Énoncé de la tâche:
Recopiez, dans l'extrait consacré aux défenseurs autochtones des droits de l'homme, le passage qui va de « À une époque » jusqu'à « des territoires autochtones. » inclus.

L’Instance permanente sur les questions autochtones a entamé, la deuxième semaine des travaux de sa seizième session en examinant la situation des défenseurs des droits de l’homme des peuples autochtones, l’occasion, tant pour les experts que pour les délégations, d’appeler au renforcement de leur protection en raison de la pénalisation et du harcèlement dont ils sont victimes dans de nombreux pays.
Président du Mécanisme d’experts sur les droits des peuples autochtones, M. Albert Barome, a indiqué, étude à l’appui, que sur les 282 membres des communautés autochtones assassinés cette année, la moitié avait été tuée pour avoir défendu le respect des droits fonciers, aux ressources et à l’autodétermination. De son côté, la Rapporteuse spéciale sur les droits des peuples autochtones, Mme Victoria Tauli-Corpuz, a signalé qu’en 2015, sur les 185 meurtres des défenseurs de la terre et de l’environnement enregistrés, 40% étaient des membres des communautés autochtones.
La Rapporteuse spéciale s’est aussi alarmée du fait que, dans de nombreux pays, la pénalisation et le harcèlement des défenseurs et des organisations des peuples autochtones soit d’une telle ampleur qu’ils sont obligés de passer le plus clair de leur temps à se défendre devant les tribunaux au lieu de renforcer leurs mouvements.
Mme Tauli-Corpuz s’est notamment attardée sur la situation à Standing Rock, dans le Dakota du Nord, où elle s’est rendue en début d’année, s’inquiétant notamment de la pénalisation des autochtones qui exerçaient leur droit de manifester leur opposition à la construction d’un pipeline.
Soulignant la nature pacifique des manifestations, elle a dénoncé la réponse militarisée et parfois violente de la part de la police locale et des forces de sécurité privées. Elle a appelé les États-Unis à veiller à la bonne prise en compte, par toutes les parties concernées, des Principes directeurs de l’ONU relatifs aux entreprises et aux droits de l’homme, dans le contexte de tout projet susceptible d’avoir un impact sur les peuples autochtones.
À une époque de « capitalisme féroce, qui empiète sur les droits des peuples autochtones dans le monde », une des membres de l’Instance, Mme Terri Henry, a suggéré de son côté aux entreprises de se doter de politiques de responsabilité sociale. D’autres délégations ont aussi appelé le secteur privé, et notamment les industries extractives, à respecter le principe de consentement préalable, libre et éclairé des peuples autochtones.
Les représentants de plusieurs organisations autochtones ont par ailleurs engagés les États, en Asie notamment, à mettre un terme à la militarisation des territoires autochtones.
À l’instar de plusieurs délégations, le Président du Mécanisme d’experts s’est par ailleurs préoccupé de la situation des défenseuses des peuples autochtones qui travaillent souvent dans des contextes difficiles.

Données fournies:
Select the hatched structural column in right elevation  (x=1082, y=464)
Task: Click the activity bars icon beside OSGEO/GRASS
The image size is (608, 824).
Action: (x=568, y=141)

Réponse correcte:
À une époque de « capitalisme féroce, qui empiète sur les droits des peuples autochtones dans le monde », une des membres de l’Instance, Mme Terri Henry, a suggéré de son côté aux entreprises de se doter de politiques de responsabilité sociale. D’autres délégations ont aussi appelé le secteur privé, et notamment les industries extractives, à respecter le principe de consentement préalable, libre et éclairé des peuples autochtones.
Les représentants de plusieurs organisations autochtones ont par ailleurs engagés les États, en Asie notamment, à mettre un terme à la militarisation des territoires autochtones.